# Task details
In the material below, some lines may hold the word "agent"; state how many do, giving only the number.

# Data excerpts
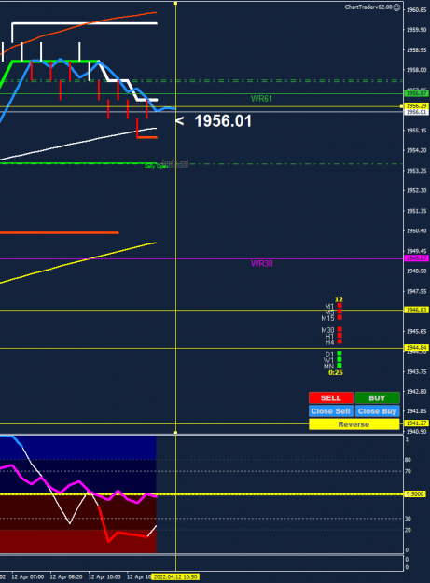430x583 pixels.
Task: Open a long position with BUY button
Action: tap(377, 397)
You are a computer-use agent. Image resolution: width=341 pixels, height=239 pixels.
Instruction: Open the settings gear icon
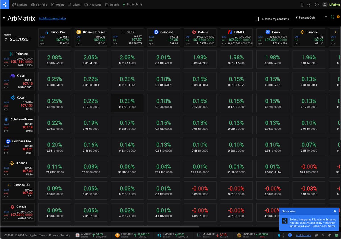pyautogui.click(x=317, y=5)
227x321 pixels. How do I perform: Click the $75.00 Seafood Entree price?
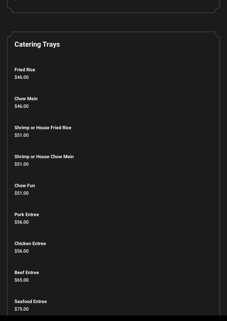(x=21, y=309)
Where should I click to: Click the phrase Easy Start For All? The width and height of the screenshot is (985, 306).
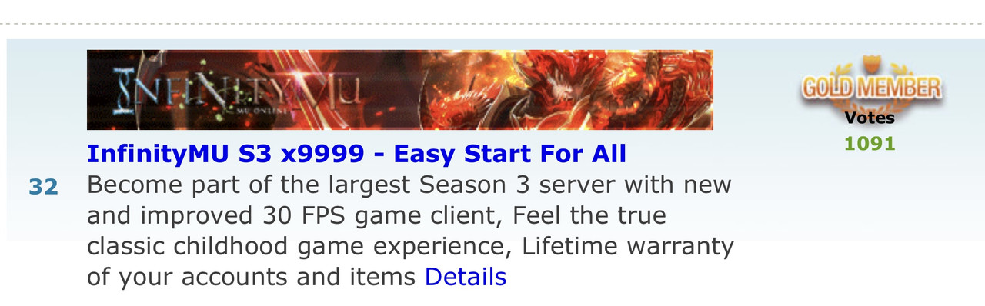point(510,154)
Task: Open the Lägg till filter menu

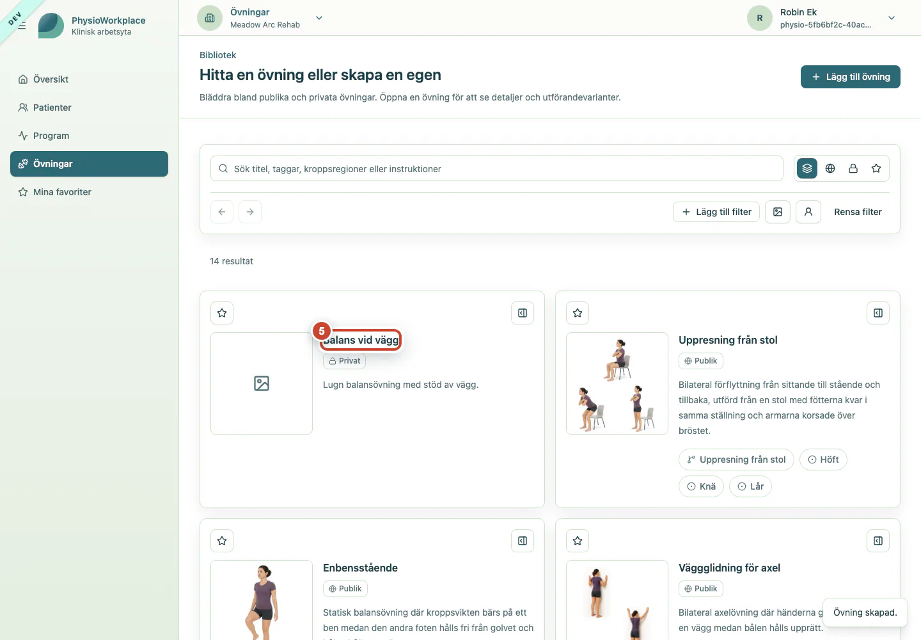Action: point(716,212)
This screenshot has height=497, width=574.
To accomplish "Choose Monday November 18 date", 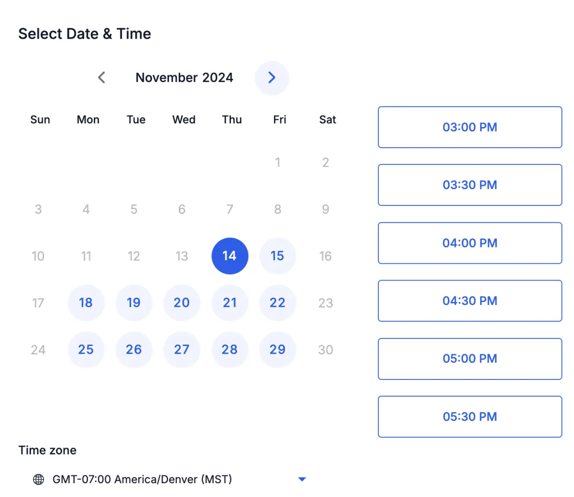I will pyautogui.click(x=86, y=303).
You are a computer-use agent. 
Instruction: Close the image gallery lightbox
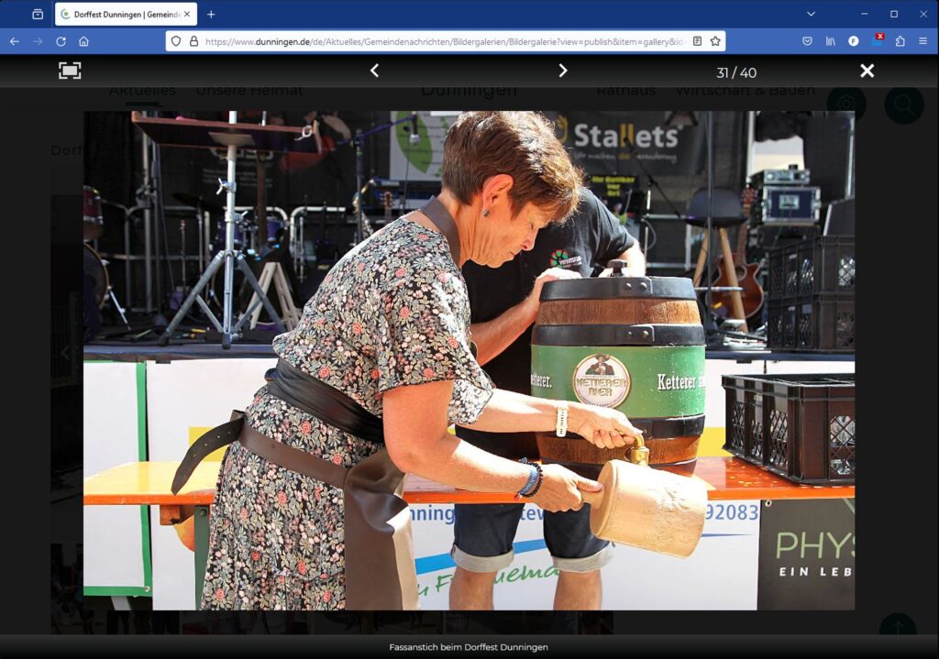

# Task solution
2